*Records excerpted from a collection*.

——

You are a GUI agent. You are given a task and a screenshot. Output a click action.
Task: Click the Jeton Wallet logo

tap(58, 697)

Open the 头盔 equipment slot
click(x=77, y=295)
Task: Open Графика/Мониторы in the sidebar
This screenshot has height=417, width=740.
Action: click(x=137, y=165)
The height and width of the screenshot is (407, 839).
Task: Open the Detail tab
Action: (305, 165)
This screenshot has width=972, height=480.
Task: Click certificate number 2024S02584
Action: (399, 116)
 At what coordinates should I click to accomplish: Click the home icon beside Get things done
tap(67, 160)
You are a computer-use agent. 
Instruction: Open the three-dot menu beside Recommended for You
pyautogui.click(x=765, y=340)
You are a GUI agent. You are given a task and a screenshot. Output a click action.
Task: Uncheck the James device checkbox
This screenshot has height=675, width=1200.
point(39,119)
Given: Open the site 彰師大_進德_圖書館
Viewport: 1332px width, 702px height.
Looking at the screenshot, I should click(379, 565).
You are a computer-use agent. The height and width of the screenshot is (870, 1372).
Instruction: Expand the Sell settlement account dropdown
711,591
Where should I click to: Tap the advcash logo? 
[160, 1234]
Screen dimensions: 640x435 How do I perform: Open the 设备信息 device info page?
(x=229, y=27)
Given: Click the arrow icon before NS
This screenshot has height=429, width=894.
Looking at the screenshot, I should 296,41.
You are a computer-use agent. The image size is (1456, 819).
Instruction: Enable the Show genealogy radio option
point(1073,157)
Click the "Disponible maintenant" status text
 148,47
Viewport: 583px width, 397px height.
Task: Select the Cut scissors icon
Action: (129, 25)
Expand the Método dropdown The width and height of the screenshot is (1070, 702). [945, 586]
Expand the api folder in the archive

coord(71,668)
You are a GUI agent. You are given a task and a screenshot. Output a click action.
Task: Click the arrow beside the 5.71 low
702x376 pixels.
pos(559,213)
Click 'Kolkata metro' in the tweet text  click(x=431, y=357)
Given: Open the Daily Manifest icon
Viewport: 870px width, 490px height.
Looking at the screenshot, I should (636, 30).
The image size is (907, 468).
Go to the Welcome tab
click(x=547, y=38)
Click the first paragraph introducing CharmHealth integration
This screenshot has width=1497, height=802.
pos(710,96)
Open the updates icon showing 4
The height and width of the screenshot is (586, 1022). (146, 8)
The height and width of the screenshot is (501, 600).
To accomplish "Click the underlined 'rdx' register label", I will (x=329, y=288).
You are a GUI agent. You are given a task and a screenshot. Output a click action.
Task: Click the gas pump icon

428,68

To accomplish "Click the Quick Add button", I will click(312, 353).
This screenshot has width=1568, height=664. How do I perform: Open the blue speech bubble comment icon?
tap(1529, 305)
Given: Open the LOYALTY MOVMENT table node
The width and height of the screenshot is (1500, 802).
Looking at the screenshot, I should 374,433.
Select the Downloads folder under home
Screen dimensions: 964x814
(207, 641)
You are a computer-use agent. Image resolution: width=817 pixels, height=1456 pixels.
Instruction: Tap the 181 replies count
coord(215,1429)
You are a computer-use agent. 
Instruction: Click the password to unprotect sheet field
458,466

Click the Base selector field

——

*WHAT YOU ARE ASKED TO DO*.
Copy all the records above precisely.

*REPLY*.
You are a GUI agent. You are given a task and a screenshot. Output a click action.
Task: Click the Jeton Wallet logo

tap(58, 697)

Open the 头盔 equipment slot
click(x=77, y=295)
Task: Open Графика/Мониторы in the sidebar
This screenshot has height=417, width=740.
Action: click(x=137, y=165)
The height and width of the screenshot is (407, 839).
Task: Open the Detail tab
Action: (305, 165)
This screenshot has width=972, height=480.
Task: Click certificate number 2024S02584
Action: (399, 116)
 At what coordinates should I click to accomplish: Click the home icon beside Get things done
tap(67, 160)
You are a computer-use agent. 
Instruction: Open the three-dot menu beside Recommended for You
pyautogui.click(x=765, y=340)
You are a GUI agent. You are given a task and a screenshot. Output a click action.
Task: Uncheck the James device checkbox
This screenshot has height=675, width=1200.
point(39,119)
Given: Open the site 彰師大_進德_圖書館
Viewport: 1332px width, 702px height.
Looking at the screenshot, I should click(379, 565).
You are a computer-use agent. The height and width of the screenshot is (870, 1372).
Instruction: Expand the Sell settlement account dropdown
711,591
Where should I click to: Tap the advcash logo? 
[160, 1234]
Screen dimensions: 640x435 How do I perform: Open the 设备信息 device info page?
(x=229, y=27)
Given: Click the arrow icon before NS
This screenshot has height=429, width=894.
Looking at the screenshot, I should 296,41.
You are a computer-use agent. The image size is (1456, 819).
Instruction: Enable the Show genealogy radio option
point(1073,157)
Click the "Disponible maintenant" status text
 148,47
Viewport: 583px width, 397px height.
Task: Select the Cut scissors icon
Action: (129, 25)
Expand the Método dropdown The width and height of the screenshot is (1070, 702). [945, 586]
Expand the api folder in the archive

coord(71,668)
You are a GUI agent. You are given a task and a screenshot. Output a click action.
Task: Click the arrow beside the 5.71 low
702x376 pixels.
pos(559,213)
Click 'Kolkata metro' in the tweet text  click(x=431, y=357)
Given: Open the Daily Manifest icon
Viewport: 870px width, 490px height.
Looking at the screenshot, I should (636, 30).
The image size is (907, 468).
Go to the Welcome tab
click(x=547, y=38)
Click the first paragraph introducing CharmHealth integration
This screenshot has width=1497, height=802.
pos(710,96)
Open the updates icon showing 4
The height and width of the screenshot is (586, 1022). (146, 8)
The height and width of the screenshot is (501, 600).
To accomplish "Click the underlined 'rdx' register label", I will (x=329, y=288).
You are a GUI agent. You are given a task and a screenshot. Output a click action.
Task: Click the gas pump icon

428,68

To accomplish "Click the Quick Add button", I will click(312, 353).
This screenshot has width=1568, height=664. How do I perform: Open the blue speech bubble comment icon?
tap(1529, 305)
Given: Open the LOYALTY MOVMENT table node
The width and height of the screenshot is (1500, 802).
Looking at the screenshot, I should 374,433.
Select the Downloads folder under home
Screen dimensions: 964x814
(207, 641)
You are a computer-use agent. Image resolution: width=817 pixels, height=1456 pixels.
Instruction: Tap the 181 replies count
coord(215,1429)
You are a computer-use agent. 
Instruction: Click the password to unprotect sheet field
458,466

Click the Base selector field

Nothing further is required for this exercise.